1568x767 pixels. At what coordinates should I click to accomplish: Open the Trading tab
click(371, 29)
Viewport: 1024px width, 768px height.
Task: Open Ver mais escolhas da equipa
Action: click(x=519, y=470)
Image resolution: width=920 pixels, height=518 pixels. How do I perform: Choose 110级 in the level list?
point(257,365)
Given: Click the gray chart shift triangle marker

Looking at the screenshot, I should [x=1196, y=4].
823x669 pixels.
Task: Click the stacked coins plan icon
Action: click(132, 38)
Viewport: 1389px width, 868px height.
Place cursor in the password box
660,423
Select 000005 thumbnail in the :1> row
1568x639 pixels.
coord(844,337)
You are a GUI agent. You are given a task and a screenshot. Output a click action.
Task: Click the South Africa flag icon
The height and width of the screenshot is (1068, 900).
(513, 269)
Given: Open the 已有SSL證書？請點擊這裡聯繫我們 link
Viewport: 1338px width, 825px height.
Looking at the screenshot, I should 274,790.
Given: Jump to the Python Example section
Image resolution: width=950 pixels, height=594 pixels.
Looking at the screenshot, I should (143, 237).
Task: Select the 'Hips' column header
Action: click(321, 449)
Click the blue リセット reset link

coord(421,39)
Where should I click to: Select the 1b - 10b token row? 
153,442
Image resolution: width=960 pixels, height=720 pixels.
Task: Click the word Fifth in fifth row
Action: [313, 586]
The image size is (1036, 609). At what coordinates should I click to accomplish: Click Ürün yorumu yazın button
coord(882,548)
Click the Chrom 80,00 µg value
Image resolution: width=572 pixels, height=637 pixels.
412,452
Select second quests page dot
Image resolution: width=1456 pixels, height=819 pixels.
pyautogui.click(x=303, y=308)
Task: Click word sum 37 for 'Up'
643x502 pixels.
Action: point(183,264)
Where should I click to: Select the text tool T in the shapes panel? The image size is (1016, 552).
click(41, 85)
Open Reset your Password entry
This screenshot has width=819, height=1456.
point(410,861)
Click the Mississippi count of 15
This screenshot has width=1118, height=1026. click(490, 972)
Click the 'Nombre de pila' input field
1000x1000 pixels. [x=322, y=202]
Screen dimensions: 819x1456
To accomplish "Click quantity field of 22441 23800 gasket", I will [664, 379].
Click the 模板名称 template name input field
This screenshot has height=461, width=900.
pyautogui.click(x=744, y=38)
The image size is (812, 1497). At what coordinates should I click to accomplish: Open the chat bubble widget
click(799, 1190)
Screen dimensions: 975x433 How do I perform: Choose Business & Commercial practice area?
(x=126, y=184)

DESCRIPTION OF THE TASK: Put the records from the line holding "The image size is (812, 1497)." through the end of the records, inclusive, into a two-column CSV with the headers instruction and output. Give one row per record, with its text under instruction and its answer under output, each in a single quoted field with line breaks replaced by spaces.

RESPONSE FOR THIS EXERCISE:
instruction,output
"The image size is (812, 1497). At what coordinates should I click to accomplish: Open the chat bubble widget","click(799, 1190)"
"Screen dimensions: 975x433 How do I perform: Choose Business & Commercial practice area?","(x=126, y=184)"